◆ **EXERCISE**: Every line that contains the word "trash" should be copied from the records below.

··· STUDY MATERIAL ···

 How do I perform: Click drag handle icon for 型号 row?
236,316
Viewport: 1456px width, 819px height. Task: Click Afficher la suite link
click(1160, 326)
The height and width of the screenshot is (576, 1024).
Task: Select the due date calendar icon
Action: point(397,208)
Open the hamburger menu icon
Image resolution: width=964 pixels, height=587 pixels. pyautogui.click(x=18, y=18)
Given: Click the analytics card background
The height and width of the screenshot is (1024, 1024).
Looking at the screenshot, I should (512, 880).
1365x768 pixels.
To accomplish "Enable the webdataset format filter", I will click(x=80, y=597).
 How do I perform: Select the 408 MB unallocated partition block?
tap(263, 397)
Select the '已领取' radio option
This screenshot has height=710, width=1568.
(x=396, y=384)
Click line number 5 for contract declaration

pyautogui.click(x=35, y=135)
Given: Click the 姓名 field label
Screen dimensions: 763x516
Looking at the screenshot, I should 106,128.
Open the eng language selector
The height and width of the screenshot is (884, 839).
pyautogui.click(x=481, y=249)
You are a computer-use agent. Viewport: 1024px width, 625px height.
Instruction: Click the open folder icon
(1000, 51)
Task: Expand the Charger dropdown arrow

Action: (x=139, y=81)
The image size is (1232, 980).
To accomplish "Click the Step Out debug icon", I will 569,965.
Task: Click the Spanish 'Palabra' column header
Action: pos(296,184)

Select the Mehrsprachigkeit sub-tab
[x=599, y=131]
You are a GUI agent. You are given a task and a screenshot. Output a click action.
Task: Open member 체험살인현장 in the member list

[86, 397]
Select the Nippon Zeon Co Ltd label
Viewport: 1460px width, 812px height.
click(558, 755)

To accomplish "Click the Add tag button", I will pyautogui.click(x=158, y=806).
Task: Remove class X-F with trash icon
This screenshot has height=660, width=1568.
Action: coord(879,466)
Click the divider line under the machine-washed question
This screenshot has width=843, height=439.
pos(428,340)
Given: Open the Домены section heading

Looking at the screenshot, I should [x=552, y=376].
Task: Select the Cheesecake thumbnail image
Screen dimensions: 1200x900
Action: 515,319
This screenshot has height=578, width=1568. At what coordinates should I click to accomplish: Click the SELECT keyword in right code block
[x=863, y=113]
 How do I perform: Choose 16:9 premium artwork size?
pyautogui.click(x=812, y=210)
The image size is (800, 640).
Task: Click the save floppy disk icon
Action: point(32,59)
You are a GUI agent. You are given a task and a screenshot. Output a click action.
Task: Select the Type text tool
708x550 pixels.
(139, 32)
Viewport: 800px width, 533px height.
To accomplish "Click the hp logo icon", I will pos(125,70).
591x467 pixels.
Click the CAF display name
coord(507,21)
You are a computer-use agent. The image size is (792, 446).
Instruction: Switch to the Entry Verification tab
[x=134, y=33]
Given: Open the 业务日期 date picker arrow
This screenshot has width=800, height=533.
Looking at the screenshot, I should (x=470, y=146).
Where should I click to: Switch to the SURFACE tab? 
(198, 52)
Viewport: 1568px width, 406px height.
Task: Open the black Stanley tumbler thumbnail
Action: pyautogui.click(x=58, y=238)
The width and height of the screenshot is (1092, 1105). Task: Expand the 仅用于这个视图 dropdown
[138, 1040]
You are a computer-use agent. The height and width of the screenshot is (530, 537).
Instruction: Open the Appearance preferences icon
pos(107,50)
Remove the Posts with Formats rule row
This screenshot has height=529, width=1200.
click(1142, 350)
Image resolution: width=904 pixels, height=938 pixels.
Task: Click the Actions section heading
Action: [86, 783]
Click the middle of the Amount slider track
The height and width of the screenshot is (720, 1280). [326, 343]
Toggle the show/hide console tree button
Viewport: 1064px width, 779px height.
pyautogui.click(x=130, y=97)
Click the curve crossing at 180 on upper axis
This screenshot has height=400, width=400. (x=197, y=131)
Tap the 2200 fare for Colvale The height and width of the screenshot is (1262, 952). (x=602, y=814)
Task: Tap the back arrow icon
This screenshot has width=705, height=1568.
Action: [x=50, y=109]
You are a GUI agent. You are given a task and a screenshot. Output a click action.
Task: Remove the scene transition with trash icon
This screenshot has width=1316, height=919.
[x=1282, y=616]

···

◆ **EXERCISE RESPONSE**:
Task: Remove class X-F with trash icon
Task: Remove the scene transition with trash icon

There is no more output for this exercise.